Instructions for the task: Starting with the line that holds "About us (488, 27)" and stopping after the line that holds "When You See", repeat the lines below word for word, without the pictures.
• • • • • • •
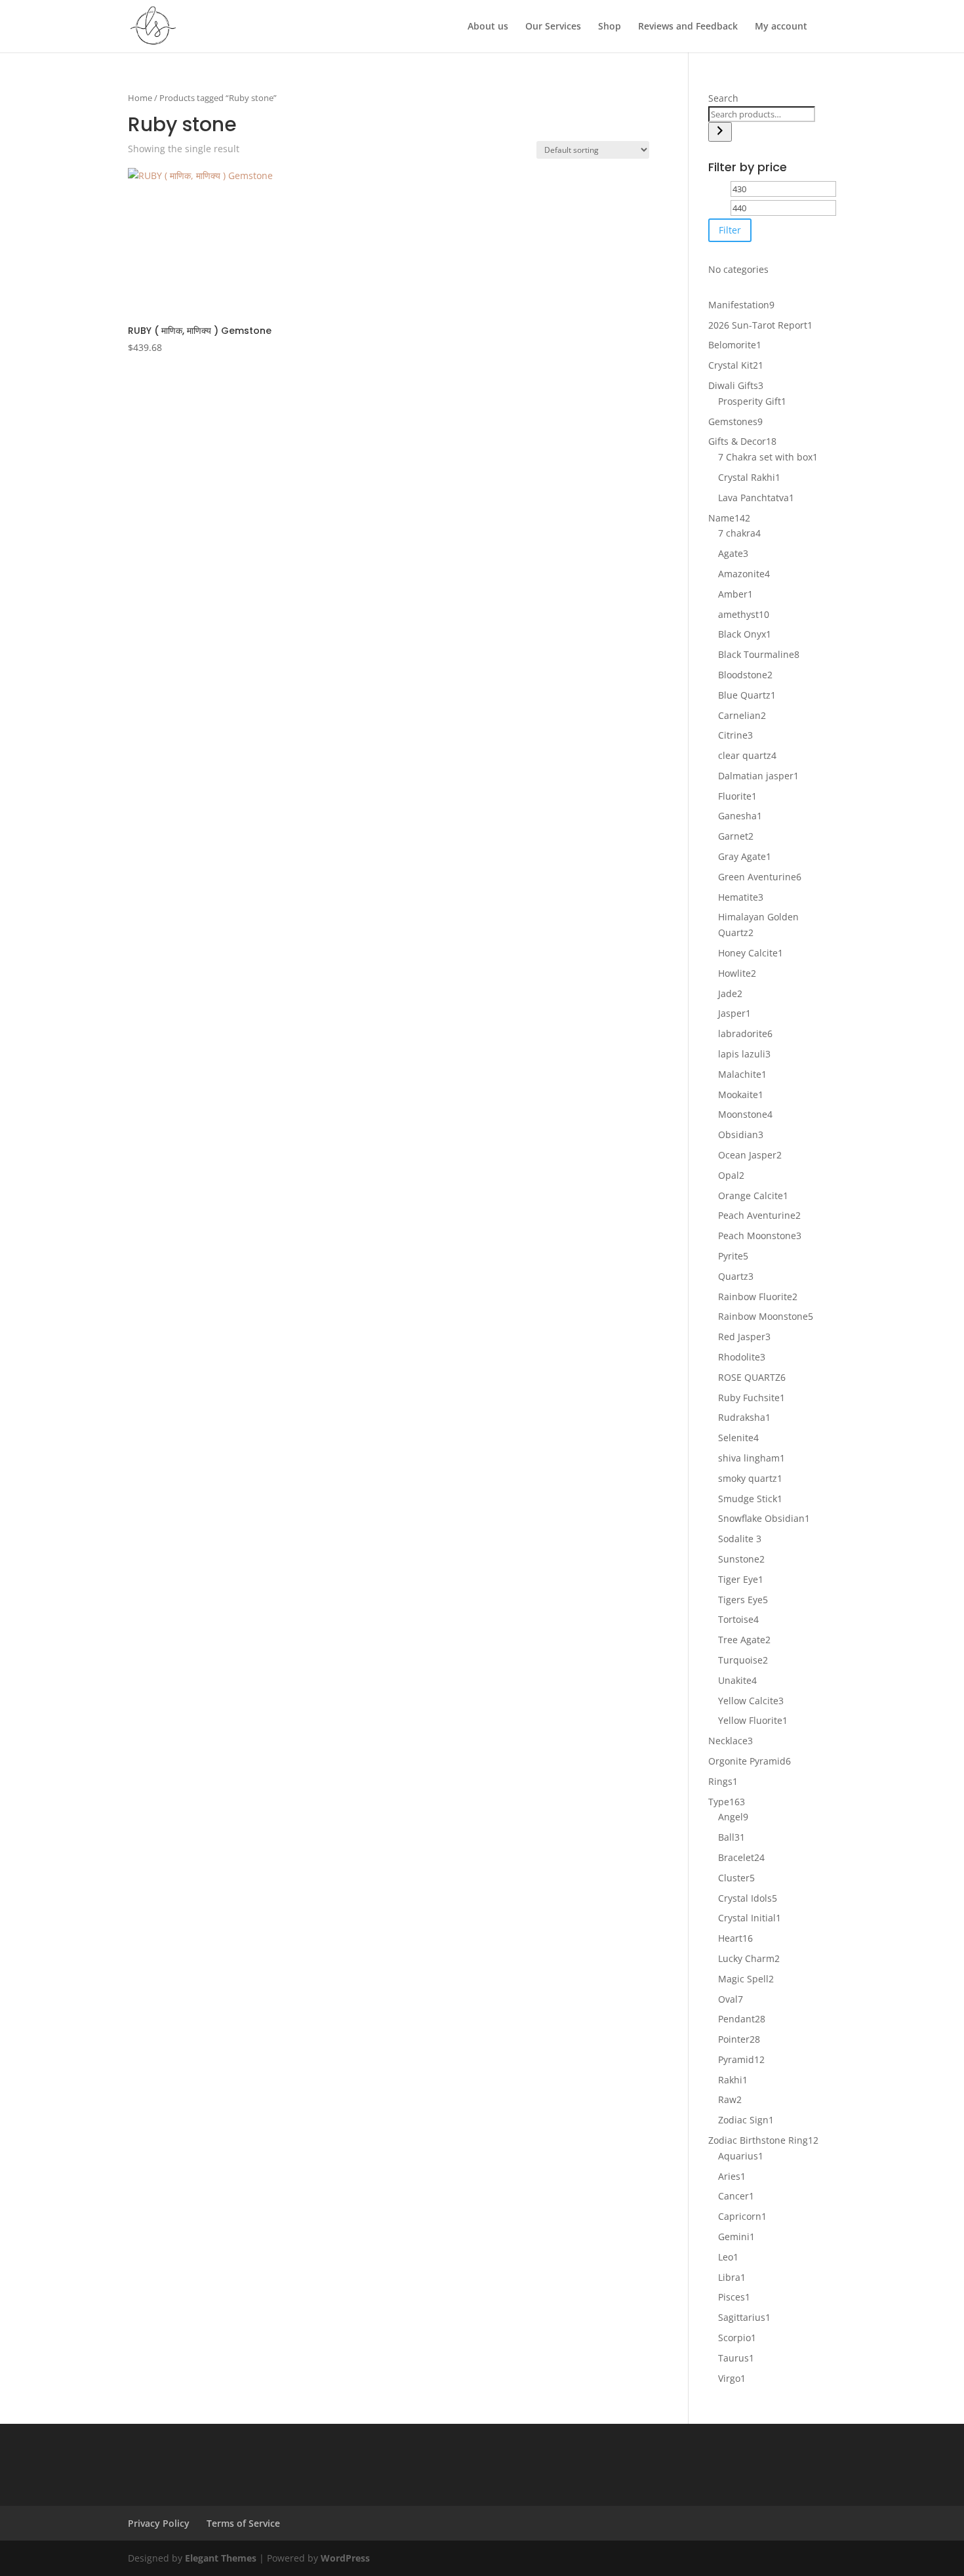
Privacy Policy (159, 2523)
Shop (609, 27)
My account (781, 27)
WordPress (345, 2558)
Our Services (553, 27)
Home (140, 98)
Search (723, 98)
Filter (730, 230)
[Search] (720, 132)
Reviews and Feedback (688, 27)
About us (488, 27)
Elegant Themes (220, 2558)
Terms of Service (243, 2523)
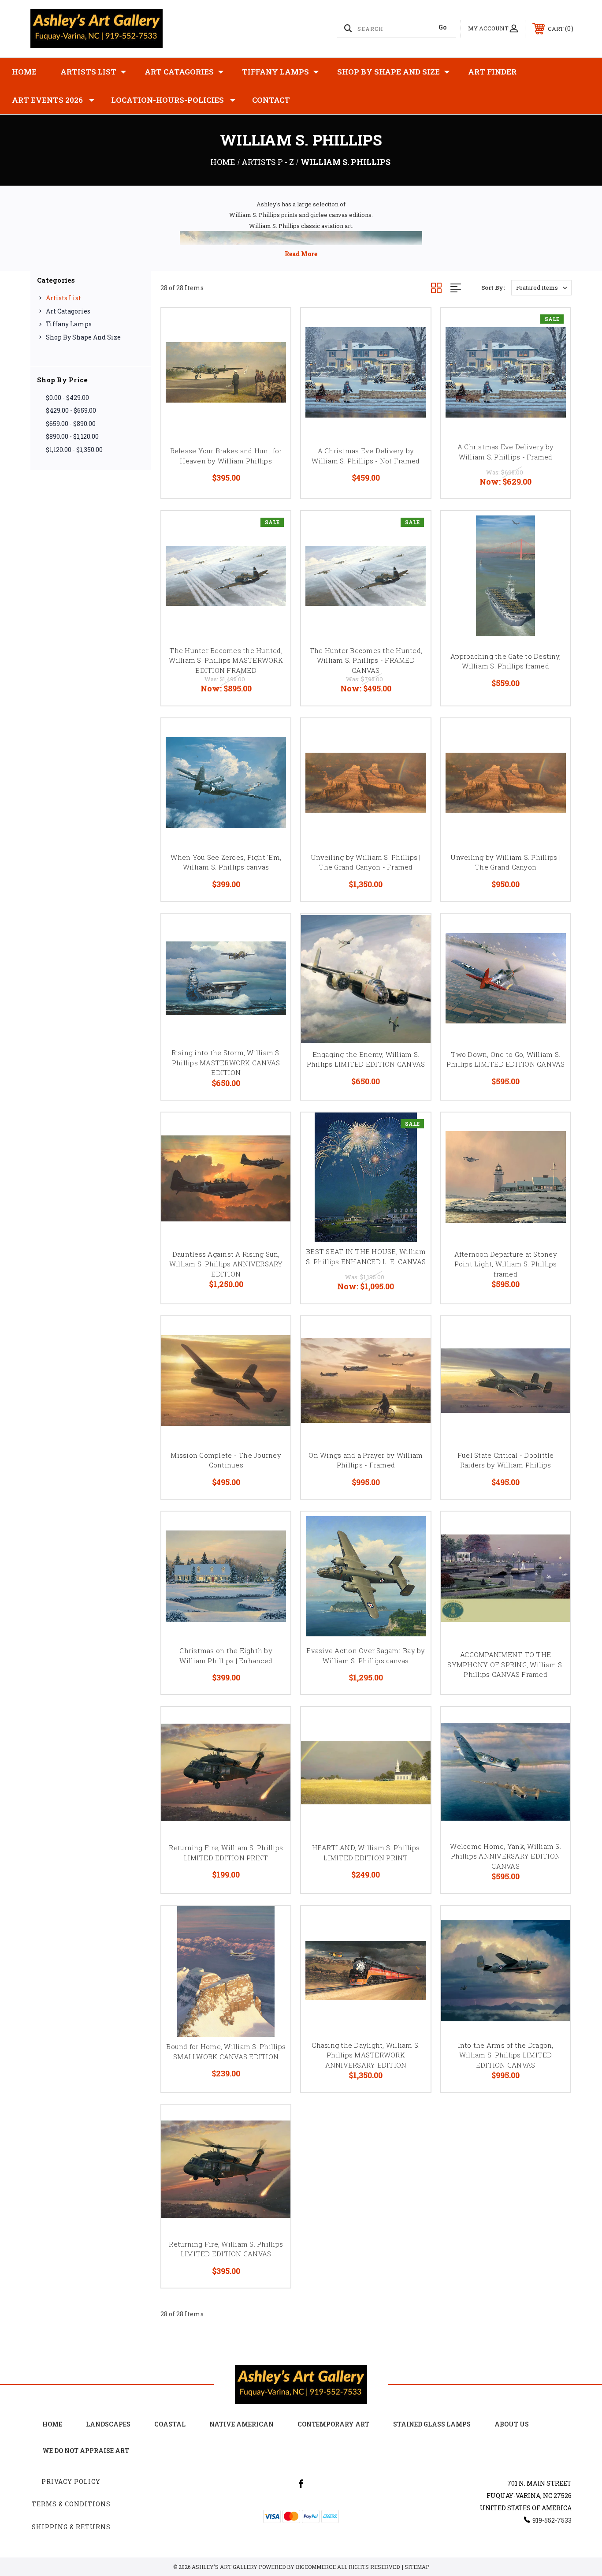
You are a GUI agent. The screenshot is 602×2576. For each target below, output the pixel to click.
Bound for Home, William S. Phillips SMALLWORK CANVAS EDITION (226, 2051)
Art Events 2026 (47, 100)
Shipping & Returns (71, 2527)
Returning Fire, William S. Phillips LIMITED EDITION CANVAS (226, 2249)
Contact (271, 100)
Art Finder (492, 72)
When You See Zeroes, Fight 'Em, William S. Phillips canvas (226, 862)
• • • • • • •
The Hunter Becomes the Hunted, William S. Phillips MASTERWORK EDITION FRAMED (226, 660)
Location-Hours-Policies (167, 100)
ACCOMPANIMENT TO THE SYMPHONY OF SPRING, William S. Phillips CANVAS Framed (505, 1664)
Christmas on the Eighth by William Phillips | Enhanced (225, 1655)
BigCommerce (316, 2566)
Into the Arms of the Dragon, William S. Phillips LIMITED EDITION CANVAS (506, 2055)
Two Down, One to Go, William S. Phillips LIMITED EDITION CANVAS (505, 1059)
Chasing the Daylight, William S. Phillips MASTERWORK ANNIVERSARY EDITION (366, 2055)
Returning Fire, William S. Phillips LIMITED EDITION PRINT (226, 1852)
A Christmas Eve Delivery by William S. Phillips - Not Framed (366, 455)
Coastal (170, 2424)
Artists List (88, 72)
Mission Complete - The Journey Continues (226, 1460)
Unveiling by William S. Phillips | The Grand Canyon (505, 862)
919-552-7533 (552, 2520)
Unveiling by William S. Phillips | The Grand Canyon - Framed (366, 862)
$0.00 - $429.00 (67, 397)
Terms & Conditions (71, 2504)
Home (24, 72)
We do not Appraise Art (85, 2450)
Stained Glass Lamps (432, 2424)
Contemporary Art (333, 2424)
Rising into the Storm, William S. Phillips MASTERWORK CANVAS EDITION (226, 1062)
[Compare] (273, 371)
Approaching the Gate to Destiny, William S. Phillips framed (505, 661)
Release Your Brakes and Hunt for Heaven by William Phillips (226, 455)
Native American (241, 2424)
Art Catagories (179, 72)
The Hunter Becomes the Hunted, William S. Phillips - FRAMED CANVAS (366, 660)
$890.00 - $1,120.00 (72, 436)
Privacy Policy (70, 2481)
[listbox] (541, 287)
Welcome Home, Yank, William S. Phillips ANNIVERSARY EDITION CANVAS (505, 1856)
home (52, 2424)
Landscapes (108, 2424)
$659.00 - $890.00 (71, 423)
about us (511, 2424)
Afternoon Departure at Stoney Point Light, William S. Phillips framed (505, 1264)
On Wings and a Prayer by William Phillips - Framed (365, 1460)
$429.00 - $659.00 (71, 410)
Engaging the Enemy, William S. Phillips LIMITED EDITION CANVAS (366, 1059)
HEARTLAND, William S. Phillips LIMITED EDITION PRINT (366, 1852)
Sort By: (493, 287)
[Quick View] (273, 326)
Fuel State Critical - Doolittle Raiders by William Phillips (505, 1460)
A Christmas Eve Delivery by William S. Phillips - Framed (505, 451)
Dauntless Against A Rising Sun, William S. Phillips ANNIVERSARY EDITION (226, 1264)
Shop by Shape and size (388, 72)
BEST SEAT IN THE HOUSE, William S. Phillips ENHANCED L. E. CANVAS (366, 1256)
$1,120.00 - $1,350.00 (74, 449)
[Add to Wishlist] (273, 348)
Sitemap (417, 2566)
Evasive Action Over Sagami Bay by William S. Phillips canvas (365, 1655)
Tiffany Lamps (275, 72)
• • • • • • •
Solution to this exercise:
About us (488, 27)
Elegant Themes (220, 2558)
Terms of Service (243, 2523)
You are a GUI agent. The screenshot is 602×2576. For each target below, output the pixel to click.
Bound for Home, William S. Phillips SMALLWORK CANVAS EDITION (226, 2051)
Art Events 2026 (47, 100)
Shipping & Returns (71, 2527)
Returning Fire, William S. Phillips LIMITED EDITION CANVAS (226, 2249)
Contact (271, 100)
Art Finder (492, 72)
When You See Zeroes, Fight 'Em, William S. Phillips canvas (226, 862)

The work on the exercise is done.